--- Problem ---
Word for word, set down the full listing below.

--- Task material ---
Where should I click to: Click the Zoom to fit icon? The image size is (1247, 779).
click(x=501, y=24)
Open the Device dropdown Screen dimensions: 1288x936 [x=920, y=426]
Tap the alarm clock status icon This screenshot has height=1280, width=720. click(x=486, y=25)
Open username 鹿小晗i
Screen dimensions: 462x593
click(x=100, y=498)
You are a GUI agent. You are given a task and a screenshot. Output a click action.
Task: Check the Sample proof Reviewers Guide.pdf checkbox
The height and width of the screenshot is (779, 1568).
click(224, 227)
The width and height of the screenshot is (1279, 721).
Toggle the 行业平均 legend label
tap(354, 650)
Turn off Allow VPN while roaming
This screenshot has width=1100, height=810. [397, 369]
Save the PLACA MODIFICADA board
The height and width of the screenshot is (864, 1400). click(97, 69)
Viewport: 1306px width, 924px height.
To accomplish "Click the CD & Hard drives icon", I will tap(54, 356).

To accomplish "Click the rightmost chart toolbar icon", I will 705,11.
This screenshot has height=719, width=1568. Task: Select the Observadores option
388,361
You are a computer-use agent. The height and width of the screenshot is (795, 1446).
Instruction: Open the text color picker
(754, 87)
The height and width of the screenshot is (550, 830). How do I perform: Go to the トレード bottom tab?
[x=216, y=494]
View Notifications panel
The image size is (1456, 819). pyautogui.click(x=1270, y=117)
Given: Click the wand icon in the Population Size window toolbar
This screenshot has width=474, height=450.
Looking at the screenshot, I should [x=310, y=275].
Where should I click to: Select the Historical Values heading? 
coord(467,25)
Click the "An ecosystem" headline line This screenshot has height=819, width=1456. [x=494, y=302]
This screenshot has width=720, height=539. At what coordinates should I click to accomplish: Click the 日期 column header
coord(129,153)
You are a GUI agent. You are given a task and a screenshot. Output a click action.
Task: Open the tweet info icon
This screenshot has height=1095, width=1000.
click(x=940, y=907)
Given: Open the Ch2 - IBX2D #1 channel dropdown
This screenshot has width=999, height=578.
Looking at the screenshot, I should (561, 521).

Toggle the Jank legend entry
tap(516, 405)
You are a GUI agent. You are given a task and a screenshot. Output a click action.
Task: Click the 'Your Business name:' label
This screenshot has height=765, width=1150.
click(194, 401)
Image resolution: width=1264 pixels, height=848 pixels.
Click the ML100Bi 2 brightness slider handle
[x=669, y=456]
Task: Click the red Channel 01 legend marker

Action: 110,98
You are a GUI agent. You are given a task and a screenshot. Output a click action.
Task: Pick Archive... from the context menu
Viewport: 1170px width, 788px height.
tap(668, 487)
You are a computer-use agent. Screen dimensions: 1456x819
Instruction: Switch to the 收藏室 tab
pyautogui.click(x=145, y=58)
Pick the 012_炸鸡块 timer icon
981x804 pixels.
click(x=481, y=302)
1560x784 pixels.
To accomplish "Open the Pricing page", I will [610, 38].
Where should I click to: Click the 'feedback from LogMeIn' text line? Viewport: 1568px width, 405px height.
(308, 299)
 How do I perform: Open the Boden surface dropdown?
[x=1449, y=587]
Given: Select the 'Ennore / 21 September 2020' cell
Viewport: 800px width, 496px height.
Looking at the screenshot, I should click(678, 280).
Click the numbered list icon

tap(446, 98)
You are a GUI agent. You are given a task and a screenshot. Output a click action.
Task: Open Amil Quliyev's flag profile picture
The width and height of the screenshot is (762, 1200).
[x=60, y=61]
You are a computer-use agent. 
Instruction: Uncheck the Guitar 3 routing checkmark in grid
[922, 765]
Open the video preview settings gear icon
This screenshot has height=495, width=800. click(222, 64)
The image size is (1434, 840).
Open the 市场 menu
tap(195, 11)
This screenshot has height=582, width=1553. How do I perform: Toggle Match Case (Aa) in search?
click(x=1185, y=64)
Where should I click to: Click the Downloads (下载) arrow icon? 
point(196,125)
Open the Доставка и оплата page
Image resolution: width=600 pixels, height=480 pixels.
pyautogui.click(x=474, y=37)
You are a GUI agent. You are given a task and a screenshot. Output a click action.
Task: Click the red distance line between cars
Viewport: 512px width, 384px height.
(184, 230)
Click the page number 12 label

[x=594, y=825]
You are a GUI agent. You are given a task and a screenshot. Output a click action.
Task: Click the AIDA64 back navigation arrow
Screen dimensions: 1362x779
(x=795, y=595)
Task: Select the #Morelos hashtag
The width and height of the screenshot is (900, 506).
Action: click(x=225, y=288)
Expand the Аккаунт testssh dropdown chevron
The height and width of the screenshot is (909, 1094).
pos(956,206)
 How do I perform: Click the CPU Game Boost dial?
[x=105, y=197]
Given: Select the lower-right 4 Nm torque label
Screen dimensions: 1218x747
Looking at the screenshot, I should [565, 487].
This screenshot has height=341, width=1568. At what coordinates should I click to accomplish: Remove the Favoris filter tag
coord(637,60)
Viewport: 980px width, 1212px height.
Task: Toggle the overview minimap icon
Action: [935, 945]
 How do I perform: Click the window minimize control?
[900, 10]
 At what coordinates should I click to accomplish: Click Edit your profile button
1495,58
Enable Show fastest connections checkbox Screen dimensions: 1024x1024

--- Exercise solution ---
Where should I click to: Click the Zoom to fit icon? The image size is (1247, 779).
click(x=501, y=24)
Open the Device dropdown Screen dimensions: 1288x936 [x=920, y=426]
Tap the alarm clock status icon This screenshot has height=1280, width=720. click(x=486, y=25)
Open username 鹿小晗i
Screen dimensions: 462x593
click(x=100, y=498)
You are a GUI agent. You are given a task and a screenshot. Output a click action.
Task: Check the Sample proof Reviewers Guide.pdf checkbox
The height and width of the screenshot is (779, 1568).
click(224, 227)
The width and height of the screenshot is (1279, 721).
Toggle the 行业平均 legend label
tap(354, 650)
Turn off Allow VPN while roaming
This screenshot has width=1100, height=810. [397, 369]
Save the PLACA MODIFICADA board
The height and width of the screenshot is (864, 1400). click(97, 69)
Viewport: 1306px width, 924px height.
To accomplish "Click the CD & Hard drives icon", I will tap(54, 356).

To accomplish "Click the rightmost chart toolbar icon", I will 705,11.
This screenshot has height=719, width=1568. Task: Select the Observadores option
388,361
You are a computer-use agent. The height and width of the screenshot is (795, 1446).
Instruction: Open the text color picker
(754, 87)
The height and width of the screenshot is (550, 830). How do I perform: Go to the トレード bottom tab?
[x=216, y=494]
View Notifications panel
The image size is (1456, 819). pyautogui.click(x=1270, y=117)
Given: Click the wand icon in the Population Size window toolbar
This screenshot has width=474, height=450.
Looking at the screenshot, I should [x=310, y=275].
Where should I click to: Select the Historical Values heading? 
coord(467,25)
Click the "An ecosystem" headline line This screenshot has height=819, width=1456. [x=494, y=302]
This screenshot has width=720, height=539. At what coordinates should I click to accomplish: Click the 日期 column header
coord(129,153)
You are a GUI agent. You are given a task and a screenshot. Output a click action.
Task: Open the tweet info icon
This screenshot has height=1095, width=1000.
click(x=940, y=907)
Given: Open the Ch2 - IBX2D #1 channel dropdown
This screenshot has width=999, height=578.
Looking at the screenshot, I should (561, 521).

Toggle the Jank legend entry
tap(516, 405)
You are a GUI agent. You are given a task and a screenshot. Output a click action.
Task: Click the 'Your Business name:' label
This screenshot has height=765, width=1150.
click(194, 401)
Image resolution: width=1264 pixels, height=848 pixels.
Click the ML100Bi 2 brightness slider handle
[x=669, y=456]
Task: Click the red Channel 01 legend marker

Action: 110,98
You are a GUI agent. You are given a task and a screenshot. Output a click action.
Task: Pick Archive... from the context menu
Viewport: 1170px width, 788px height.
tap(668, 487)
You are a computer-use agent. Screen dimensions: 1456x819
Instruction: Switch to the 收藏室 tab
pyautogui.click(x=145, y=58)
Pick the 012_炸鸡块 timer icon
981x804 pixels.
click(x=481, y=302)
1560x784 pixels.
To accomplish "Open the Pricing page", I will [610, 38].
Where should I click to: Click the 'feedback from LogMeIn' text line? Viewport: 1568px width, 405px height.
(308, 299)
 How do I perform: Open the Boden surface dropdown?
[x=1449, y=587]
Given: Select the 'Ennore / 21 September 2020' cell
Viewport: 800px width, 496px height.
Looking at the screenshot, I should click(678, 280).
Click the numbered list icon

tap(446, 98)
You are a GUI agent. You are given a task and a screenshot. Output a click action.
Task: Open Amil Quliyev's flag profile picture
The width and height of the screenshot is (762, 1200).
[x=60, y=61]
You are a computer-use agent. 
Instruction: Uncheck the Guitar 3 routing checkmark in grid
[922, 765]
Open the video preview settings gear icon
This screenshot has height=495, width=800. click(222, 64)
The image size is (1434, 840).
Open the 市场 menu
tap(195, 11)
This screenshot has height=582, width=1553. How do I perform: Toggle Match Case (Aa) in search?
click(x=1185, y=64)
Where should I click to: Click the Downloads (下载) arrow icon? 
point(196,125)
Open the Доставка и оплата page
Image resolution: width=600 pixels, height=480 pixels.
pyautogui.click(x=474, y=37)
You are a GUI agent. You are given a task and a screenshot. Output a click action.
Task: Click the red distance line between cars
Viewport: 512px width, 384px height.
(184, 230)
Click the page number 12 label

[x=594, y=825]
You are a GUI agent. You are given a task and a screenshot. Output a click action.
Task: Click the AIDA64 back navigation arrow
Screen dimensions: 1362x779
(x=795, y=595)
Task: Select the #Morelos hashtag
The width and height of the screenshot is (900, 506).
Action: click(x=225, y=288)
Expand the Аккаунт testssh dropdown chevron
The height and width of the screenshot is (909, 1094).
pos(956,206)
 How do I perform: Click the CPU Game Boost dial?
[x=105, y=197]
Given: Select the lower-right 4 Nm torque label
Screen dimensions: 1218x747
Looking at the screenshot, I should [565, 487].
This screenshot has height=341, width=1568. At what coordinates should I click to accomplish: Remove the Favoris filter tag
coord(637,60)
Viewport: 980px width, 1212px height.
Task: Toggle the overview minimap icon
Action: [935, 945]
 How do I perform: Click the window minimize control?
[900, 10]
 At what coordinates should I click to accomplish: Click Edit your profile button
1495,58
Enable Show fastest connections checkbox Screen dimensions: 1024x1024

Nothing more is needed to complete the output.